_Activity_. The entries below are to be restated exactly, and their images are to be omitted.

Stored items
--- START ---

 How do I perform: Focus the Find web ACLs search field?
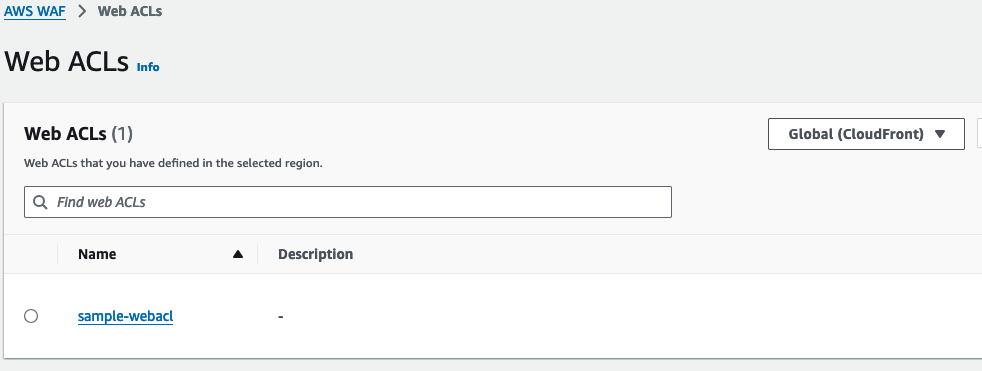[x=348, y=202]
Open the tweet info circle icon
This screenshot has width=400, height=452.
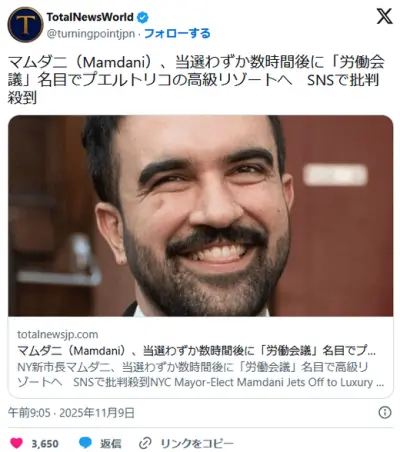click(x=385, y=413)
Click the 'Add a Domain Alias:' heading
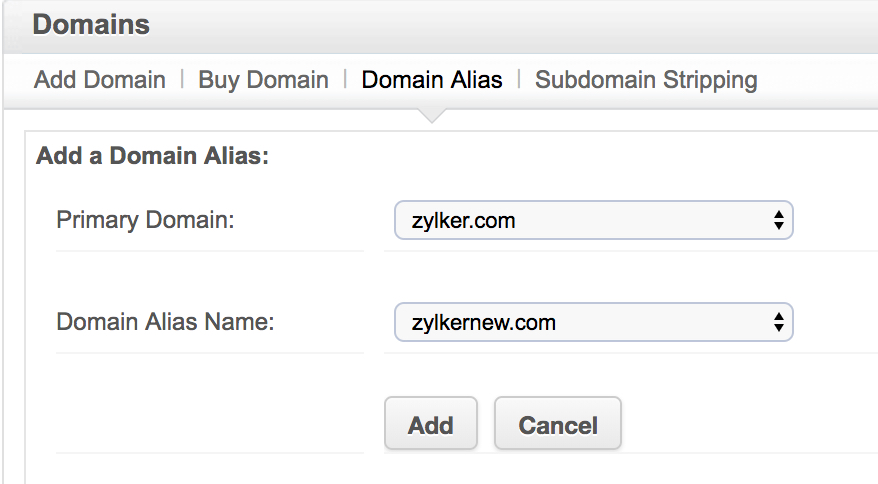The width and height of the screenshot is (878, 484). point(153,157)
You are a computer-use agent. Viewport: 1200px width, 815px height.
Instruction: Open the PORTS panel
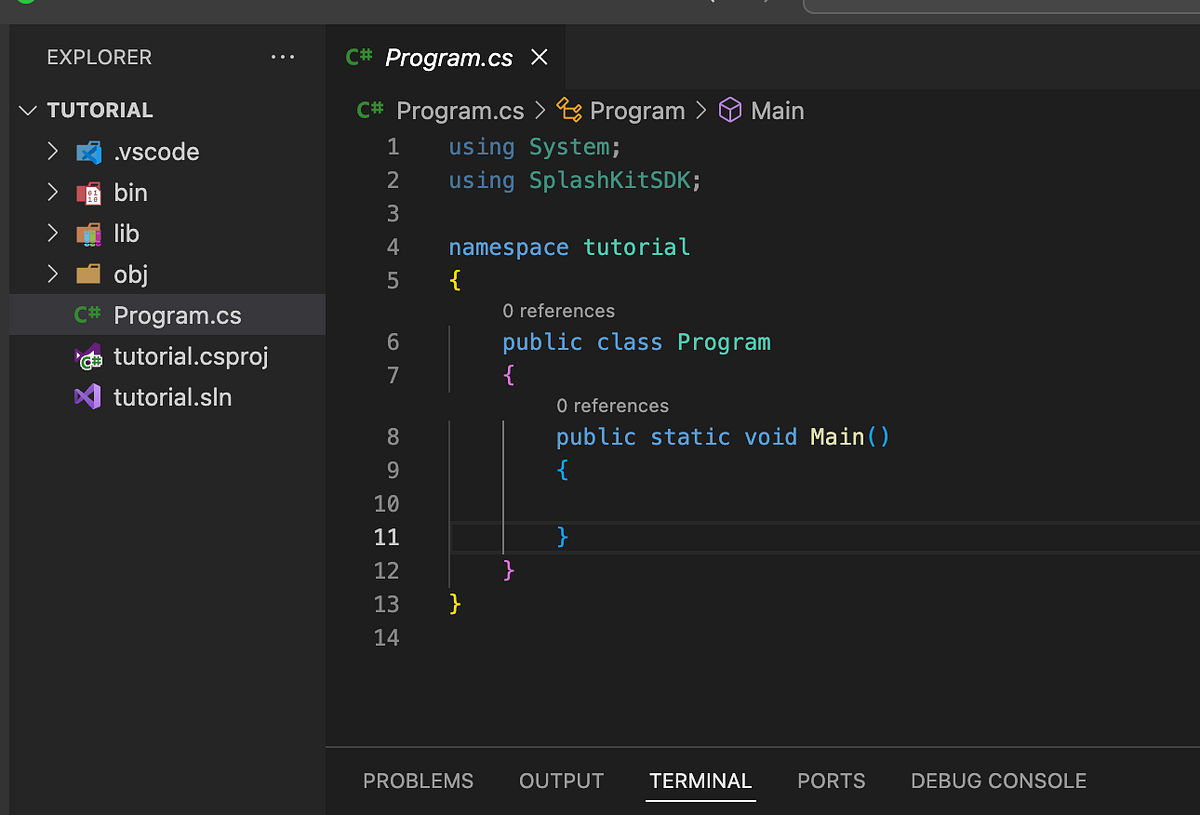(831, 781)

--- END ---

_Response area_.
 How do I perform: Focus the Find web ACLs search field?
[x=348, y=202]
Open the tweet info circle icon
This screenshot has width=400, height=452.
click(x=385, y=413)
Click the 'Add a Domain Alias:' heading
The width and height of the screenshot is (878, 484). point(153,157)
You are a computer-use agent. Viewport: 1200px width, 815px height.
Instruction: Open the PORTS panel
(831, 781)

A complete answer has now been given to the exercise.